Coordinate data for items:

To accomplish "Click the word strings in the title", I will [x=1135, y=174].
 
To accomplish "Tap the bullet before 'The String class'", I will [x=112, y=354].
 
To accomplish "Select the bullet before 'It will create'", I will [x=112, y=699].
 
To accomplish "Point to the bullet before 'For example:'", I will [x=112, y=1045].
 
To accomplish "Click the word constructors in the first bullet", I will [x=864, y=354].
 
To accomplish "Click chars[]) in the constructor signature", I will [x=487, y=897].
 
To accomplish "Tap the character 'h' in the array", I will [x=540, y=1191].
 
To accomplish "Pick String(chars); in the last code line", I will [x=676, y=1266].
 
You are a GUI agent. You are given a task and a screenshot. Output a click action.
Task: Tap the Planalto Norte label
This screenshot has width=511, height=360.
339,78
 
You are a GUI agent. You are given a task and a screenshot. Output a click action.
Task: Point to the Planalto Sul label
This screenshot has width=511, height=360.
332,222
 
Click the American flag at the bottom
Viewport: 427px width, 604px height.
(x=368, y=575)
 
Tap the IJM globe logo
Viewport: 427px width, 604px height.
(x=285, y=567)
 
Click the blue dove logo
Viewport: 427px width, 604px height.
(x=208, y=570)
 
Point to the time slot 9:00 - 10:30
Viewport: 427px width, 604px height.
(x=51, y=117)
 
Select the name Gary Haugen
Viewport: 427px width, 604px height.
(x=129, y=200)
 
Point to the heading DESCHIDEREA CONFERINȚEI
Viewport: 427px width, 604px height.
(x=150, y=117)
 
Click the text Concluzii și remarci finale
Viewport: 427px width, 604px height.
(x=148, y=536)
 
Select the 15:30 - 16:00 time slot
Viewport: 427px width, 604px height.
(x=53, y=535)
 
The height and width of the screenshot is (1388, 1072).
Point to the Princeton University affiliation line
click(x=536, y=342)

...

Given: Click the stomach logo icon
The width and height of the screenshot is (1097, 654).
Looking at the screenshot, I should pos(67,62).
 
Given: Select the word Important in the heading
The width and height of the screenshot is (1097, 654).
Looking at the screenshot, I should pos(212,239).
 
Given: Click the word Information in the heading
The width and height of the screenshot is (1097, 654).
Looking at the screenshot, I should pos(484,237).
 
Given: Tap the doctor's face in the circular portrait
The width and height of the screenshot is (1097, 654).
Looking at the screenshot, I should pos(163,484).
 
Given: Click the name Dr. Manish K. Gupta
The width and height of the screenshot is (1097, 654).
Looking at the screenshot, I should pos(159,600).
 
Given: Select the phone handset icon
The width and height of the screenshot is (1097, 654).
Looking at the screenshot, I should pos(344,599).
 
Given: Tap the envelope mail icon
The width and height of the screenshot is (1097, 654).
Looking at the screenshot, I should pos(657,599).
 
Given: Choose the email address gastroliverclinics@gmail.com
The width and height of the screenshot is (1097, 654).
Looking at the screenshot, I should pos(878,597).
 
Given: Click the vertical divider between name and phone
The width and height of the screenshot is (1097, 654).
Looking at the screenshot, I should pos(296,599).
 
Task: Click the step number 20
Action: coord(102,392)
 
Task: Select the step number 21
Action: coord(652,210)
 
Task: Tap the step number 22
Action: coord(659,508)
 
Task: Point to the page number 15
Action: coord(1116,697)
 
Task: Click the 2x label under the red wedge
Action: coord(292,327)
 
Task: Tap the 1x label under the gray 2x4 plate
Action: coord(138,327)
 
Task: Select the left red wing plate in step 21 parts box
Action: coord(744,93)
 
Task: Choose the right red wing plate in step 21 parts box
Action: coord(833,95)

SET EXERCISE: Please quote the lines above verbatim, from the line containing "will [x=1135, y=174]." to the line containing "will [x=112, y=1045].", including both of those lines.

WRITTEN SOLUTION:
To accomplish "Click the word strings in the title", I will [x=1135, y=174].
 
To accomplish "Tap the bullet before 'The String class'", I will [x=112, y=354].
 
To accomplish "Select the bullet before 'It will create'", I will [x=112, y=699].
 
To accomplish "Point to the bullet before 'For example:'", I will [x=112, y=1045].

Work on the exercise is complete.